_WHAT IS EXPECTED_
From the first line to the last, please write out the data exactly.

_LISTED RECORDS_
────────────────

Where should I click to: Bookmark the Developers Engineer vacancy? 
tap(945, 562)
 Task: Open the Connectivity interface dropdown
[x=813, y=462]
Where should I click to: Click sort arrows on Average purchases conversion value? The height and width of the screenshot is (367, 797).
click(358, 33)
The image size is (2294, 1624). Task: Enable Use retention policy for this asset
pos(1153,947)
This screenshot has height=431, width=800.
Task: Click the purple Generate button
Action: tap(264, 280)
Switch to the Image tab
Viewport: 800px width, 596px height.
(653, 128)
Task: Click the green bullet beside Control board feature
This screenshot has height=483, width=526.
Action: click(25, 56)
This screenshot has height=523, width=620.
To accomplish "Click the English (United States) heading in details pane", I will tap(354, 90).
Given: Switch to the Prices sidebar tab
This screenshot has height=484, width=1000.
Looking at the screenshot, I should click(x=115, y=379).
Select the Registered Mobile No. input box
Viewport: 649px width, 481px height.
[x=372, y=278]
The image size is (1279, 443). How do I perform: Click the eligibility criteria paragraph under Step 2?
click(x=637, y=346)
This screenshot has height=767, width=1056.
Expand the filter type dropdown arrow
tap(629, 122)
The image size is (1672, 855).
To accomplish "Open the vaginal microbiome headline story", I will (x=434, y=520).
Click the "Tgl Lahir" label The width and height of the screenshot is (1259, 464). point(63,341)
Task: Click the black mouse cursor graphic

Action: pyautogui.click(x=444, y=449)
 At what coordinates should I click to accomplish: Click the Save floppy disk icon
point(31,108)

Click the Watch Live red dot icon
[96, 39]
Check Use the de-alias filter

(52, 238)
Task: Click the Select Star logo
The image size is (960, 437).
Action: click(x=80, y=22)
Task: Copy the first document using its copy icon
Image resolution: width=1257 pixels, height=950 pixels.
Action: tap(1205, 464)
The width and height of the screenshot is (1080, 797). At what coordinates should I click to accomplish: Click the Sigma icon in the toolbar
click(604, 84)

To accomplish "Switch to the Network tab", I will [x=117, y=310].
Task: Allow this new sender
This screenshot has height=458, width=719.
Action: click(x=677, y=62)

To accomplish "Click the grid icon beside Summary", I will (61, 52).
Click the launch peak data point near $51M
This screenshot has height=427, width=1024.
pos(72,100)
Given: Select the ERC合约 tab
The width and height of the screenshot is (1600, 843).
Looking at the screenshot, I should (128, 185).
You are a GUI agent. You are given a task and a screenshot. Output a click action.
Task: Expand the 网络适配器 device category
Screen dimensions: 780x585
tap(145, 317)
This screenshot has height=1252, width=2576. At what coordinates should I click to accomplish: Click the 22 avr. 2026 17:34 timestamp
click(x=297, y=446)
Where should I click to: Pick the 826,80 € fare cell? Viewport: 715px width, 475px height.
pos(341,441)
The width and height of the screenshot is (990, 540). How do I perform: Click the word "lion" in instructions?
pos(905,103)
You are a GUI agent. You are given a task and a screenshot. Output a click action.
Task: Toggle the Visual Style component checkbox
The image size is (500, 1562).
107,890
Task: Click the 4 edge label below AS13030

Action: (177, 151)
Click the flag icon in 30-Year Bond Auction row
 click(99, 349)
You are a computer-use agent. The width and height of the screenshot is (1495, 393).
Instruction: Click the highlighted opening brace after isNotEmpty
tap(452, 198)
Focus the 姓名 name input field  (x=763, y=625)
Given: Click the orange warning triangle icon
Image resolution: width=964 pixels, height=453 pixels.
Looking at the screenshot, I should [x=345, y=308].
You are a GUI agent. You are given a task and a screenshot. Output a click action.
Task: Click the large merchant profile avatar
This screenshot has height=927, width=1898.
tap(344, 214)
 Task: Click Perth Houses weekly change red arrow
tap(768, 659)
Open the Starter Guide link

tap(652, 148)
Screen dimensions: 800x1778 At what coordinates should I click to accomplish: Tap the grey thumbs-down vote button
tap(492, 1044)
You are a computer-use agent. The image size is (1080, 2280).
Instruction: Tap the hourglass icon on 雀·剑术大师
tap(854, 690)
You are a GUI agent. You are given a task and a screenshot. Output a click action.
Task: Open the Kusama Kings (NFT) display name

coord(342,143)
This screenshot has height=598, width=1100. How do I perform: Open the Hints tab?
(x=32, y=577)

────────────────

_YOUR SOLUTION_
Where should I click to: Bookmark the Developers Engineer vacancy? 
tap(945, 562)
 Task: Open the Connectivity interface dropdown
[x=813, y=462]
Where should I click to: Click sort arrows on Average purchases conversion value? The height and width of the screenshot is (367, 797).
click(358, 33)
The image size is (2294, 1624). Task: Enable Use retention policy for this asset
pos(1153,947)
This screenshot has height=431, width=800.
Task: Click the purple Generate button
Action: tap(264, 280)
Switch to the Image tab
Viewport: 800px width, 596px height.
(653, 128)
Task: Click the green bullet beside Control board feature
This screenshot has height=483, width=526.
Action: click(25, 56)
This screenshot has height=523, width=620.
To accomplish "Click the English (United States) heading in details pane", I will tap(354, 90).
Given: Switch to the Prices sidebar tab
This screenshot has height=484, width=1000.
Looking at the screenshot, I should click(x=115, y=379).
Select the Registered Mobile No. input box
Viewport: 649px width, 481px height.
[x=372, y=278]
The image size is (1279, 443). How do I perform: Click the eligibility criteria paragraph under Step 2?
click(x=637, y=346)
This screenshot has height=767, width=1056.
Expand the filter type dropdown arrow
tap(629, 122)
The image size is (1672, 855).
To accomplish "Open the vaginal microbiome headline story", I will (x=434, y=520).
Click the "Tgl Lahir" label The width and height of the screenshot is (1259, 464). point(63,341)
Task: Click the black mouse cursor graphic

Action: pyautogui.click(x=444, y=449)
 At what coordinates should I click to accomplish: Click the Save floppy disk icon
point(31,108)

Click the Watch Live red dot icon
[96, 39]
Check Use the de-alias filter

(52, 238)
Task: Click the Select Star logo
The image size is (960, 437).
Action: click(x=80, y=22)
Task: Copy the first document using its copy icon
Image resolution: width=1257 pixels, height=950 pixels.
Action: tap(1205, 464)
The width and height of the screenshot is (1080, 797). At what coordinates should I click to accomplish: Click the Sigma icon in the toolbar
click(604, 84)

To accomplish "Switch to the Network tab", I will [x=117, y=310].
Task: Allow this new sender
This screenshot has height=458, width=719.
Action: click(x=677, y=62)

To accomplish "Click the grid icon beside Summary", I will (61, 52).
Click the launch peak data point near $51M
This screenshot has height=427, width=1024.
pos(72,100)
Given: Select the ERC合约 tab
The width and height of the screenshot is (1600, 843).
Looking at the screenshot, I should (128, 185).
You are a GUI agent. You are given a task and a screenshot. Output a click action.
Task: Expand the 网络适配器 device category
Screen dimensions: 780x585
tap(145, 317)
This screenshot has height=1252, width=2576. At what coordinates should I click to accomplish: Click the 22 avr. 2026 17:34 timestamp
click(x=297, y=446)
Where should I click to: Pick the 826,80 € fare cell? Viewport: 715px width, 475px height.
pos(341,441)
The width and height of the screenshot is (990, 540). How do I perform: Click the word "lion" in instructions?
pos(905,103)
You are a GUI agent. You are given a task and a screenshot. Output a click action.
Task: Toggle the Visual Style component checkbox
The image size is (500, 1562).
107,890
Task: Click the 4 edge label below AS13030

Action: (177, 151)
Click the flag icon in 30-Year Bond Auction row
 click(99, 349)
You are a computer-use agent. The width and height of the screenshot is (1495, 393).
Instruction: Click the highlighted opening brace after isNotEmpty
tap(452, 198)
Focus the 姓名 name input field  (x=763, y=625)
Given: Click the orange warning triangle icon
Image resolution: width=964 pixels, height=453 pixels.
Looking at the screenshot, I should [x=345, y=308].
You are a GUI agent. You are given a task and a screenshot. Output a click action.
Task: Click the large merchant profile avatar
This screenshot has height=927, width=1898.
tap(344, 214)
 Task: Click Perth Houses weekly change red arrow
tap(768, 659)
Open the Starter Guide link

tap(652, 148)
Screen dimensions: 800x1778 At what coordinates should I click to accomplish: Tap the grey thumbs-down vote button
tap(492, 1044)
You are a computer-use agent. The image size is (1080, 2280).
Instruction: Tap the hourglass icon on 雀·剑术大师
tap(854, 690)
You are a GUI agent. You are given a task and a screenshot. Output a click action.
Task: Open the Kusama Kings (NFT) display name

coord(342,143)
This screenshot has height=598, width=1100. How do I perform: Open the Hints tab?
(x=32, y=577)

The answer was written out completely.